CHALLENGE: Pick up the account of the carbon-bed adsorption trials below and carry it on past its final sentence.

In addition to the data collected on process conditions during the adsorption cycle, samples of the inlet gas were taken once every 2 hr with samples of the outlet gas taken hourly. These were analyzed for paraffins through C₇ and for benzene, toluene, ethyl-benzene, and xylenes (BETX) with a gas chromatograph in the plant lab specially configured to analyze for low levels of hydrocarbon in acid gas.

During regeneration, the hydrocarbon removed from the bed was skimmed from the regeneration water leaving the condenser. This hydrocarbon layer was held for later analysis.

An accurate material balance of the hydrocarbons leaving the bed was impossible because of skimming inefficiencies, vapor losses, and solubility of the hydrocarbon in the water phase.

The regeneration hydrocarbon liquid analysis was used to detect changes in liquid composition with changing operating parameters. It was also used to estimate the amount and composition of heavier hydrocarbons in the feed gas.

The process data for the adsorption phase and the feed and product gas analyses enabled a calculation of a material balance around the test cell. With a spreadsheet program, C₅₊ hydrocarbons were tracked for each adsorption cycle.

During the tests we used the benzene concentration in the inlet and outlet streams to determine the bed condition.

Breakthrough was defined as the point at which the benzene concentration in the outlet stream reached 50% or more of the benzene concentration in the inlet stream.

All tests were run to the same breakthrough point.

Virgin carbon was always preconditioned with several adsorption-regeneration-drying cycles before the test runs. During these conditioning runs, the capacity of the carbon would decrease as the "heel" of nonregenerable hydrocarbon built up.

The capacity leveled off within two to three cycles to a working capacity that was reproducible at a given set of conditions.

Test parameters, results

A series of trials was run using the apparatus and techniques already described to answers the questions posed earlier and to determine the process' sensitivity to various parameters.

In the course of the experiments, the process appeared stable and responsive over a wide variety of conditions. The following parameters were then tested:

• Effect of superficial gas velocity through the bed (0.45-1.25 fps).

• Effect of drying after regeneration before re-initiating the adsorption step.

• The effect of temperature on carbon performance (130-180 F.).

• The effect of regeneration temperature/steam pressure on carbon performance (10-55 psig).

During the studies, at least three trials were run at each set of conditions. If the results were inconsistent,

additional trials were run to achieve reproducibility.

Over 3 months, a total of 96 trials were conducted with the same charge of carbon. During this period, technicians analyzed more than 1,200 gas and liquid samples.

DATA LISTING:

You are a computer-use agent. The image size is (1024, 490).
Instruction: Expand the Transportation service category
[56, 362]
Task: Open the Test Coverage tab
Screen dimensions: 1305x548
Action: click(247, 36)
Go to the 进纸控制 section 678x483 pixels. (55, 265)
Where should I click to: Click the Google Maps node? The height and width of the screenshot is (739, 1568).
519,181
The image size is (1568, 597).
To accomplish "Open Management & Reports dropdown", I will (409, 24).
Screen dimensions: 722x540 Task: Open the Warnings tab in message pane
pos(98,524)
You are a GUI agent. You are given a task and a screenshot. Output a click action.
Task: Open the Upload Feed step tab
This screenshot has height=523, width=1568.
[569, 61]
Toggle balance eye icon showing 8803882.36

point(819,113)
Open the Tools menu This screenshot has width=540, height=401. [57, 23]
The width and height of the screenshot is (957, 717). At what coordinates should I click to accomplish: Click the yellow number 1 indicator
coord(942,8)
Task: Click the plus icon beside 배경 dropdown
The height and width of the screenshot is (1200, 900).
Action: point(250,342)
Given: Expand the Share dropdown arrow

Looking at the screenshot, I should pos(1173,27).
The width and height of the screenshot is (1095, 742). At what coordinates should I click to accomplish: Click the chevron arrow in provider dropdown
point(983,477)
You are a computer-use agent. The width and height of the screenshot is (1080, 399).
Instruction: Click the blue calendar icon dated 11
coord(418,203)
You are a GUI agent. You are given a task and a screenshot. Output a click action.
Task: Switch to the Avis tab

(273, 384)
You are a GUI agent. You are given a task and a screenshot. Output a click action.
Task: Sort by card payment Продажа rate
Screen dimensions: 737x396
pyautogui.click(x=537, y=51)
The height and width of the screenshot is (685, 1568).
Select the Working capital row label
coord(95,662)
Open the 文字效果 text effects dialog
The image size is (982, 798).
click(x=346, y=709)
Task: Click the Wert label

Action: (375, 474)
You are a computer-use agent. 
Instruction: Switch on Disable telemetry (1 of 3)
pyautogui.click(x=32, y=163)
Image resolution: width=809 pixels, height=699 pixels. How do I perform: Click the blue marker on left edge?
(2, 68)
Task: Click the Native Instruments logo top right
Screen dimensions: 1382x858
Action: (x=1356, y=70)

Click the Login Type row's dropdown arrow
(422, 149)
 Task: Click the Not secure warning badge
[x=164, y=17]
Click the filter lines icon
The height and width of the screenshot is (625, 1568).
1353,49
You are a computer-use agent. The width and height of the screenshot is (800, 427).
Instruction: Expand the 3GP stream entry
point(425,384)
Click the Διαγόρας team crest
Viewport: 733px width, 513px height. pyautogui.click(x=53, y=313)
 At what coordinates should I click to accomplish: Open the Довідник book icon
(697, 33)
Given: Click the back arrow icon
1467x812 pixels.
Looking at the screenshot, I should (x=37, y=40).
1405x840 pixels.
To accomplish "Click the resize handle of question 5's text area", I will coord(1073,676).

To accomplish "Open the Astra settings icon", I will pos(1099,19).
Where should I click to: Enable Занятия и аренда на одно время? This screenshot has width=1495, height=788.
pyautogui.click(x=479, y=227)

THE RESULT:
In addition, they analyzed several spent-carbon samples at different stages in the experiment to determine the impact of the gas on the carbon.

Normal vapor-phase design velocities, as stated earlier, range 1-1.7 fps. Over the course of the experiments, tests were run with velocities ranging 0.45-1.25 fps. In this range, there appeared little impact on the adsorption efficiency or the carbon capacity with changing velocities.

Velocity and contact time go hand in hand. In this range of velocities, the empty-bed contact time between the gas and carbon ranges 1.6-4.4 sec. For removal of aromatic compounds, a 2-sec contact time as reported in literature4 proved to be adequate.

Based on these experiments, a design parameter of 1 fps was adopted for this system.

Bed drying after regeneration

In activated-carbon systems, the presence of excessive amounts of water can reduce carbon efficiency and capacity.⁶

At high relative humidity, water can capillary condense in the small pores of the carbon at temperatures much higher than water's dew point. The presence of water in these small pores blocks them to gas flow and therefore hydrocarbon adsorption.

In these experiments, the carbon bed was dried with heated fuel gas flowing concurrently to the normal adsorption direction of flow. Tests were run at a variety of bed dryness levels ranging from fully dry to approximately 25% dry.

Test results show a dramatic increase in benzene-removal efficiency from 75% to 90% when the carbon bed is dried after regeneration. This efficiency increase is similar for partial drying as well as full drying.

The experimental results did not show a relation between carbon capacity and drying as long as most of the water was removed from the bed before benzene breakthrough by the normal drying action of the adsorption gas stream.

When the benzene mass transfer zone is in a dry portion of the carbon bed, benzene removal efficiency and carbon capacity remain high.

Adsorption efficiency and capacity are reduced when the benzene mass-transfer and the water mass-transfer zones overlap. Fig. 4 [16803 bytes] shows this effect clearly.

In this figure, the bottom curve shows the benzene-removal efficiency for a wet bed. The first points on that curve reflect a condition in which both the benzene and water mass-transfer zones overlap.

As the adsorption stage progresses, the water mass-transfer zone moves out of the benzene mass-transfer zone area, and the efficiency increases. The last points on the curve represent the benzene mass-transfer zone leaving the bed and breakthrough occurring.

Careful calculation of drying requirements is necessary to make sure that the benzene and water mass transfer zones do not overlap.

The speed with which the water mass-transfer zone moves is related to the feed-gas temperature, water dew point, and velocity. The speed with which the benzene mass-transfer zone moves is related to the benzene concentration in the feed gas, the carbon capacity at feed-gas temperature, and the gas velocity.

When the benzene mass-transfer zone overtakes the water mass-transfer zone, carbon efficiency and capacity are severely reduced.

A key to knowing the amount of water that must be removed after regeneration before the bed is ready for adsorption is knowing the amount of water the carbon will hold at regeneration conditions.

To determine this, technicians ran several tests with representative samples of virgin carbon at normal regeneration conditions. These tests indicate that the carbon used in these experiments can hold 70-80% of its weight in water after being treated with 50 psig steam.

Several other brands of activated carbon were tested with similar results.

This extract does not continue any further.